** SUPPLIED INFORMATION follows **
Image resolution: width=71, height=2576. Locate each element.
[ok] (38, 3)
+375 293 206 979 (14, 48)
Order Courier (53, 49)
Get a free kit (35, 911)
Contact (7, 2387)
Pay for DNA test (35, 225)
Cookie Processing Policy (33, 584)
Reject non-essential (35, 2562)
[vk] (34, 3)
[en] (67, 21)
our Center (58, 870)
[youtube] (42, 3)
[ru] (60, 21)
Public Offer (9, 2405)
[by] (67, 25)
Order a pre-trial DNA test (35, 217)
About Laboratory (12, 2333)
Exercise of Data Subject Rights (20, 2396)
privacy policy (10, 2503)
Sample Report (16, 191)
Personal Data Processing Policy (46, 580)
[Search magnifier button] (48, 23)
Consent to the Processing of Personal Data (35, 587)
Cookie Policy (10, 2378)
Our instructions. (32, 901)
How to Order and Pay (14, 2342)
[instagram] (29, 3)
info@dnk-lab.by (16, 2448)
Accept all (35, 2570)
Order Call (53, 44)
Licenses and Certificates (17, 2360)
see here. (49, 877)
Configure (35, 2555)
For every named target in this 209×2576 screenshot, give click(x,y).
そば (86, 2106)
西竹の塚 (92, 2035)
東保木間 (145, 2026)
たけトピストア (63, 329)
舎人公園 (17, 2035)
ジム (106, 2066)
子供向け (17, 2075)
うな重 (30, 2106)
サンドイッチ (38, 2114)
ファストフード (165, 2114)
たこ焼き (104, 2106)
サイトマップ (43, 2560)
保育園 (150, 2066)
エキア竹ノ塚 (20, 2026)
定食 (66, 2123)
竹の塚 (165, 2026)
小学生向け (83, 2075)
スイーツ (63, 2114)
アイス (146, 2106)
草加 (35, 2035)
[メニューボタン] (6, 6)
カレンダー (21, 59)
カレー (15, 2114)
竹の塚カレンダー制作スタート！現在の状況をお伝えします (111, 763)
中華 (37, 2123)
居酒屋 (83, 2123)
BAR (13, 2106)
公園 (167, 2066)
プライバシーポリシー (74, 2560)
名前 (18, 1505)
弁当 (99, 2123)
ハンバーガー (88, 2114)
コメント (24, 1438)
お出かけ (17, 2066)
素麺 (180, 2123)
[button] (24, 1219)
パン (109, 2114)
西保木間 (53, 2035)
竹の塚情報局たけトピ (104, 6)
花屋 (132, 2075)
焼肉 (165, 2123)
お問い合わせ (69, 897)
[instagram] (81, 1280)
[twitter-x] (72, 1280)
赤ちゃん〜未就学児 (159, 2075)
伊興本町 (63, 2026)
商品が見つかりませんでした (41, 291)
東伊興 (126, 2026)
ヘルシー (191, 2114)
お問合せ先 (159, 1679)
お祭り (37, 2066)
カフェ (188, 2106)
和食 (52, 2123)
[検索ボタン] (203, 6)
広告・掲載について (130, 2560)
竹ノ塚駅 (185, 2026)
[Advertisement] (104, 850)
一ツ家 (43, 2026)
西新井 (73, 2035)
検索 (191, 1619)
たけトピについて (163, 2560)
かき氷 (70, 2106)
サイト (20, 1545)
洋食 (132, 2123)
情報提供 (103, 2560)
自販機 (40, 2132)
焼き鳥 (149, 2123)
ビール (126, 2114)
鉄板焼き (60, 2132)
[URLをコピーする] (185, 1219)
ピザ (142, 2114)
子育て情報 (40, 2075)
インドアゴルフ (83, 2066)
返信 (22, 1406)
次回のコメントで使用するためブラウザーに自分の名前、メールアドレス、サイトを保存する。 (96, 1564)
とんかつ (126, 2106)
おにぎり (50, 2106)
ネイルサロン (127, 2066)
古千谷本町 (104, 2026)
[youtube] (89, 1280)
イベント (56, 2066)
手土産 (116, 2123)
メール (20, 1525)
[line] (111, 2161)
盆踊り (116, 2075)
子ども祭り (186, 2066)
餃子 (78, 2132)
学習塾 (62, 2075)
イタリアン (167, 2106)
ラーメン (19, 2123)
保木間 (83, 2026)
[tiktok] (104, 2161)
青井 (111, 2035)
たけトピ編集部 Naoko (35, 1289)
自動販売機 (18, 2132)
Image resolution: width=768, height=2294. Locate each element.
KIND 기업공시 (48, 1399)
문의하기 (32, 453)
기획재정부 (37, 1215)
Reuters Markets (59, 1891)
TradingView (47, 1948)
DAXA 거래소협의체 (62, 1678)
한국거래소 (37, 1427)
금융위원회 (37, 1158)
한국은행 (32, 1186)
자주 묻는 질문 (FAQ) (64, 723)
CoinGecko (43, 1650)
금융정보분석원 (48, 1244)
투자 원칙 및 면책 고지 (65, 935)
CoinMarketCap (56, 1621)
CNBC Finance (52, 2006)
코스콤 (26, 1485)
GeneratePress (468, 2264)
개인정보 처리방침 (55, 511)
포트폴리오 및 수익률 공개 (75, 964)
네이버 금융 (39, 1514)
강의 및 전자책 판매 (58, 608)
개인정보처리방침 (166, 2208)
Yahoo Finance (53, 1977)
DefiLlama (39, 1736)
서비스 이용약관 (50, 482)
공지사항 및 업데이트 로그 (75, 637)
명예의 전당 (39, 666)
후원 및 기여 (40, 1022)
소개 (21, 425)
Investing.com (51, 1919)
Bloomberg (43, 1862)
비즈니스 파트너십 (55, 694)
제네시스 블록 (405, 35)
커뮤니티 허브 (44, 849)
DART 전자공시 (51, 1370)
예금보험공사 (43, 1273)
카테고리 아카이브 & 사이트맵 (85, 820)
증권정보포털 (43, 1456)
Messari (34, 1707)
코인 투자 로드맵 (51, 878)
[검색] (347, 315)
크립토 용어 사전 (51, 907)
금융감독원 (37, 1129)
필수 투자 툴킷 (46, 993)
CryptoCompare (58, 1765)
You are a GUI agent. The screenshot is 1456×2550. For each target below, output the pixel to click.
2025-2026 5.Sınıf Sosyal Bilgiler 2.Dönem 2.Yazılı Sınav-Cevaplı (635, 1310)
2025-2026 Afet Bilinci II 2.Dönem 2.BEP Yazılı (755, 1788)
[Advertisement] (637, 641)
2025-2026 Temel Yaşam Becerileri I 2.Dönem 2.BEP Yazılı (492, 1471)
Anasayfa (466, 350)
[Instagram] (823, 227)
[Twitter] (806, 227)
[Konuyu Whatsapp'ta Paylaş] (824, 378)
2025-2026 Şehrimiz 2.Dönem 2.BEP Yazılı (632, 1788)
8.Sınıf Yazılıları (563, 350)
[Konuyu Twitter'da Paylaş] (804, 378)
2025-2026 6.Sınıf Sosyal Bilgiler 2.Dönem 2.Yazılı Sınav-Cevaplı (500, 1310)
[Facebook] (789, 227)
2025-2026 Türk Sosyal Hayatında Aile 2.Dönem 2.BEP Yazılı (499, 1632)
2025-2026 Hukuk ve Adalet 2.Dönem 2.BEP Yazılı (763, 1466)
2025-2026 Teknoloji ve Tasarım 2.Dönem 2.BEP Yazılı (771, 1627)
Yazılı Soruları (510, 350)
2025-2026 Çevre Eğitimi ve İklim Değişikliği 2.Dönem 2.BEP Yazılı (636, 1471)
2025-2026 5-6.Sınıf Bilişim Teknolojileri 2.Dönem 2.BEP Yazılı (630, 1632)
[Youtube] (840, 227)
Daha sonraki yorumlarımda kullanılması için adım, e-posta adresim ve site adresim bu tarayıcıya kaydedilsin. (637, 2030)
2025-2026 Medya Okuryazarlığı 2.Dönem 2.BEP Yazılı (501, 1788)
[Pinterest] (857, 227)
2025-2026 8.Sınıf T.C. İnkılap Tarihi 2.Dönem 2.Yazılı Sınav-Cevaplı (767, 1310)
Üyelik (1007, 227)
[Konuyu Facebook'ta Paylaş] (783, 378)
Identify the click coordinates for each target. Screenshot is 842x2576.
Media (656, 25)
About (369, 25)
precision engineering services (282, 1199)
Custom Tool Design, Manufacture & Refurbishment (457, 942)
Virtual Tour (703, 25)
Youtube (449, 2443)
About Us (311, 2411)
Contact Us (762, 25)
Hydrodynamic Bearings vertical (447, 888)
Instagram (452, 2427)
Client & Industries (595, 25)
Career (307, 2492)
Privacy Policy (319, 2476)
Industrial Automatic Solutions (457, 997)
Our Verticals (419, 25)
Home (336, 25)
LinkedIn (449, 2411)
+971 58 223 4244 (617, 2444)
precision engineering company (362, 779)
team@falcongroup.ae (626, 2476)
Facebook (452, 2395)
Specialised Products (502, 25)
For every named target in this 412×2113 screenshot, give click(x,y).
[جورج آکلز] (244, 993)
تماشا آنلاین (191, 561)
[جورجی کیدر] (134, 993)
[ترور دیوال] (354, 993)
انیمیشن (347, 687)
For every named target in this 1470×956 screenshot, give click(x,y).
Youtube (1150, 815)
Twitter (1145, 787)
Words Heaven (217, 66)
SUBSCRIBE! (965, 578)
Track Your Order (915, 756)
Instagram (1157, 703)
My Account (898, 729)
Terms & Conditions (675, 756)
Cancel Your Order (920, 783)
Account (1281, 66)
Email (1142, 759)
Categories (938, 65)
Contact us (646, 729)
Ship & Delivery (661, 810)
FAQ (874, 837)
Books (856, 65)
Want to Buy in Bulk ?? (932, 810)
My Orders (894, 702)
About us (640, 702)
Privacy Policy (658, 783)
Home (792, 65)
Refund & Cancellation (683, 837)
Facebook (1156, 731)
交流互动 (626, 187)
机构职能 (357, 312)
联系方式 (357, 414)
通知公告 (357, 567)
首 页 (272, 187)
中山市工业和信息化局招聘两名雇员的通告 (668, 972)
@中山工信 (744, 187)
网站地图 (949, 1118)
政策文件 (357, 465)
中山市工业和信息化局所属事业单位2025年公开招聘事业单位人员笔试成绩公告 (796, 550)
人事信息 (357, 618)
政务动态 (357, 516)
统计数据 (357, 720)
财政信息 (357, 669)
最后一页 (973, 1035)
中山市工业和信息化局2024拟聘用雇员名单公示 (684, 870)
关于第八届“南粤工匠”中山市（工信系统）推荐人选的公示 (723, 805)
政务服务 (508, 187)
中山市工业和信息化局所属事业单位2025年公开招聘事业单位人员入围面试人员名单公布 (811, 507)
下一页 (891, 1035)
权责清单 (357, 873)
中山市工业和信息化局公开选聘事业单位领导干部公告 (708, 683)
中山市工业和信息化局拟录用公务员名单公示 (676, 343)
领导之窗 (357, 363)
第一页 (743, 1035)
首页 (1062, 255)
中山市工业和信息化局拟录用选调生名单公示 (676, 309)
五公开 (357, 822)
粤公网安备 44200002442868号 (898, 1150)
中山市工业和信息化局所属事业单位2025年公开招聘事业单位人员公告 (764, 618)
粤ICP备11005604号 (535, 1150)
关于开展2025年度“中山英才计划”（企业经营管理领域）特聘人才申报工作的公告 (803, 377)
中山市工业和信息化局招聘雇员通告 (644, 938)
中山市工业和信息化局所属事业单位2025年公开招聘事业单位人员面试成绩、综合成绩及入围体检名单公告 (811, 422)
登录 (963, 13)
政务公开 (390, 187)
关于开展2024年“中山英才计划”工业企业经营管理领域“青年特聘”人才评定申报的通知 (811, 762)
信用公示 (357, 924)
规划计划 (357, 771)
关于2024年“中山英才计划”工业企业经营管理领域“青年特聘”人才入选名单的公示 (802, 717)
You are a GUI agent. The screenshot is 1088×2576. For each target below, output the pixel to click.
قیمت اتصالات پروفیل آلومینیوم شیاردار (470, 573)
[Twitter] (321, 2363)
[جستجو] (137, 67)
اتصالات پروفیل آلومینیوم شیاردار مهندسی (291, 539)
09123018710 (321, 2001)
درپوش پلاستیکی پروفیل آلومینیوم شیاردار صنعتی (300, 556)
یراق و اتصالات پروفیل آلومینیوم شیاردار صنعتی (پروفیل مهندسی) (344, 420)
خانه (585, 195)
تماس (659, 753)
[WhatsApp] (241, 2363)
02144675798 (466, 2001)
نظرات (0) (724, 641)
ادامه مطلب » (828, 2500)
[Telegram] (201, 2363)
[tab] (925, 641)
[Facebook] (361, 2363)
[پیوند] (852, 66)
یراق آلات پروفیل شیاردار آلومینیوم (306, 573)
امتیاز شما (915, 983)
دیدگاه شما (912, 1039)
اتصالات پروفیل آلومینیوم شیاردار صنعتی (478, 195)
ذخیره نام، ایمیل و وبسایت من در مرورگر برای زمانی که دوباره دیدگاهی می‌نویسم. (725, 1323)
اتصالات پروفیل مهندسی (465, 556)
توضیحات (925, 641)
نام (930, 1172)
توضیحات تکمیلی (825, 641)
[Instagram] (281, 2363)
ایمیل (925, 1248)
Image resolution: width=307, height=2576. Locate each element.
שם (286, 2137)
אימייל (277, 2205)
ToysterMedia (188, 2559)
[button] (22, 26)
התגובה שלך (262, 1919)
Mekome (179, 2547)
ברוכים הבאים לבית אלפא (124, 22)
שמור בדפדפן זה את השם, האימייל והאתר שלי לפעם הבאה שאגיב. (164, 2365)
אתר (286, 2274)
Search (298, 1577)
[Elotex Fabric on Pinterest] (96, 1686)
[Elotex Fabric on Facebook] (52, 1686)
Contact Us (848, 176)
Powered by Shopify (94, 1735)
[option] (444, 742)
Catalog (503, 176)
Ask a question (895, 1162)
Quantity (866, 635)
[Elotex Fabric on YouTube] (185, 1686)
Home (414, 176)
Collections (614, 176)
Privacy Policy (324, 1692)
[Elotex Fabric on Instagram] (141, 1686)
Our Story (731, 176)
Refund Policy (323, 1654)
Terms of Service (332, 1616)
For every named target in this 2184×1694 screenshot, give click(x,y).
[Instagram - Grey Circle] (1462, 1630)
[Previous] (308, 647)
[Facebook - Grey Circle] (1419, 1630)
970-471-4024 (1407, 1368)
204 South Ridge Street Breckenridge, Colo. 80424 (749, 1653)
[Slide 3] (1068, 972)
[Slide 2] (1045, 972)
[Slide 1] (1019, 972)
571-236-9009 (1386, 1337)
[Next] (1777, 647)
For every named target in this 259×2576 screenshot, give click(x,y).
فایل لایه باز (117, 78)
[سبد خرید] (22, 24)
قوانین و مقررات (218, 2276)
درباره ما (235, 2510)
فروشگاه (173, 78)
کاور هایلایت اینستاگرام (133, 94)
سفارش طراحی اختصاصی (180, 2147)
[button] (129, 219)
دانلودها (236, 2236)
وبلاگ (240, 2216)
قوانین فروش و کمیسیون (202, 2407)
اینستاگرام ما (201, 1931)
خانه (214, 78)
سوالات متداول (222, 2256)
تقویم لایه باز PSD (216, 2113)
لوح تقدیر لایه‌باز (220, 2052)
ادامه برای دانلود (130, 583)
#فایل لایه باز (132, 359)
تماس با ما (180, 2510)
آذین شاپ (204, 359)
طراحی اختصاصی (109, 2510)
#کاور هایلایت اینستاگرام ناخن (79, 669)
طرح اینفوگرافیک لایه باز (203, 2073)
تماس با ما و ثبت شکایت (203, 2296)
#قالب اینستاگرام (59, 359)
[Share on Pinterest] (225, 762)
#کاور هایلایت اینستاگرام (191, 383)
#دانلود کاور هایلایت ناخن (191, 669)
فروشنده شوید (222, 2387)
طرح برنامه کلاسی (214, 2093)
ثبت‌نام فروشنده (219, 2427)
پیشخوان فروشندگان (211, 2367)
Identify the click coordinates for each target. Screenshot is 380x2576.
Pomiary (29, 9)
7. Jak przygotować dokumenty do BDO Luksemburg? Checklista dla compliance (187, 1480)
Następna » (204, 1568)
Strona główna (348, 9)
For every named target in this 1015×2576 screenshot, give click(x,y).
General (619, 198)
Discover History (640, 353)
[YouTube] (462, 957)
** End of SUPPLIED INFORMATION **
WORK INSTRUCTION:
The stretch of entries above that starts with the line containing "[Konuyu Twitter'da Paylaş] (804, 378)" and goes on through the line containing "[Konuyu Facebook'ta Paylaş] (783, 378)" is to be transcribed exactly, and no other line is to be transcribed.

SOLUTION TO THIS TASK:
[Konuyu Twitter'da Paylaş] (804, 378)
2025-2026 6.Sınıf Sosyal Bilgiler 2.Dönem 2.Yazılı Sınav-Cevaplı (500, 1310)
[Facebook] (789, 227)
2025-2026 Türk Sosyal Hayatında Aile 2.Dönem 2.BEP Yazılı (499, 1632)
2025-2026 Hukuk ve Adalet 2.Dönem 2.BEP Yazılı (763, 1466)
2025-2026 Teknoloji ve Tasarım 2.Dönem 2.BEP Yazılı (771, 1627)
Yazılı Soruları (510, 350)
2025-2026 Çevre Eğitimi ve İklim Değişikliği 2.Dönem 2.BEP Yazılı (636, 1471)
2025-2026 5-6.Sınıf Bilişim Teknolojileri 2.Dönem 2.BEP Yazılı (630, 1632)
[Youtube] (840, 227)
Daha sonraki yorumlarımda kullanılması için adım, e-posta adresim ve site adresim bu tarayıcıya kaydedilsin. (637, 2030)
2025-2026 Medya Okuryazarlığı 2.Dönem 2.BEP Yazılı (501, 1788)
[Pinterest] (857, 227)
2025-2026 8.Sınıf T.C. İnkılap Tarihi 2.Dönem 2.Yazılı Sınav-Cevaplı (767, 1310)
Üyelik (1007, 227)
[Konuyu Facebook'ta Paylaş] (783, 378)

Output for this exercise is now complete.